SET TASKS ::
a – In the text on organizational learning, who first mentioned organizational learning, and in what year?
b – Carry on the text on organizational learning from the point where it stops.

DOCUMENT SEGMENT ::
# # # # #
Strategic alliances are considered as one of the shortcuts to gain knowledge through organizational learning. [21] Cyert and March mentioned about organizational learning for the first time in 1963.

Organizational learning can be defined as the change in the organizational knowledge. This change can be adding new information, reducing information or transforming information to the present organizational knowledge such as organizational rules, strategies, cultures and talents. [22] Organizational learning can be grouped as routine-based, history-dependent and target-oriented and it includes how organizations learn from direct experience, from experience of others and how organizations develop paradigms for interpreting that experience. Huber states that an organization learns if the gained knowledge is accepted as potentially useful to the organization and its potential behaviors are changed. [23] A learning organization combines the collective intelligence and commitment at all levels of the organization. Senge identifies a learning organization “in terms of continuous development of knowledge and capacity.” [24]

Huber mentions about four learning-related constructs: 1- knowledge acquisition (knowledge is obtained), 2- information distribution (information is shared and leads to new information), 3- information interpretation (distributed information is interpreted), 4- organizational memory (knowledge is stored for future use).

Table 1. Differences between organizational learning and learning organization

Organizational Learning Learning Organization

Focus Processes Organization form

Approach Descriptive Normative

Aim Theory building Increasing the organizational performance

Existence Exists naturally, neutral Needs activity, preferable Key question How does an organization learn? How should an organization learn?
# # # # #
DATA EXCERPT ::
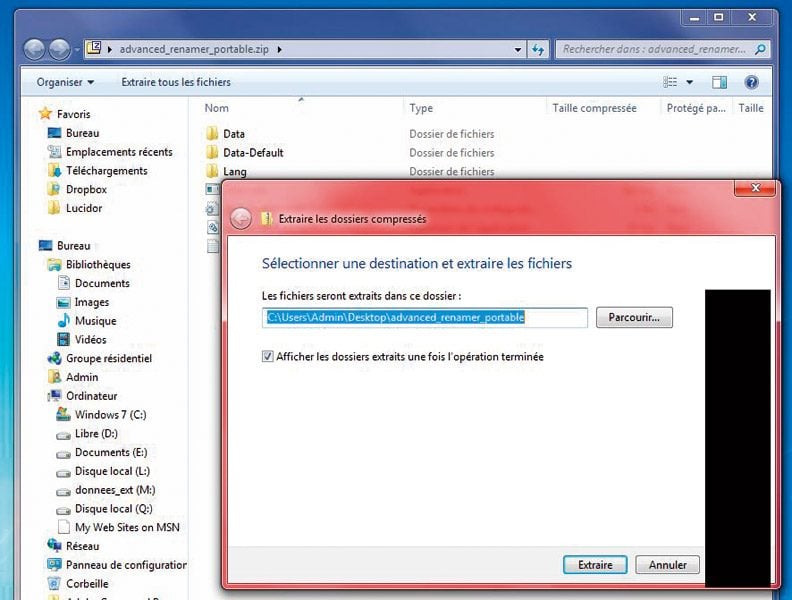Toggle the preview pane icon

click(x=719, y=82)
# # # # #
RESULTS BY TASK ::
a – Cyert and March, in 1963.

b –
Target group Academics Practitioners / Consultants

The result of learning potential behavior change existing behavior change Learning-performance relation positive or negative Expected to be positive Source: Örtenblad, 1995; Koç, 2009.

Most of the researches have shown that cooperative agreements between companies provide opportunities for knowledge transfer in terms of identifying, transferring and internalizing external knowledge. [25] A company’s main motivation for entering into collaborative agreements is to transfer organizational knowledge. [26] As Inkpen and Tsang cited from Argote and Ingram, knowledge transfer is the process through which one company is affected by the experience of another and it guides to change in knowledge or performance. [27] Nonaka and Takeuchi differentiate tacit knowledge from explicit knowledge in terms of being personal and context-specific, in other words tacit knowledge is hard to be formalized and communicated. [28] On the contrary, explicit knowledge is easily transmitted in formal language. Knowledge is created as tacit knowledge by individuals then made explicit and shared by social interaction. The Nonaka and Takeuchi Knowledge Spiral model focuses on transforming tacit knowledge into more explicit forms.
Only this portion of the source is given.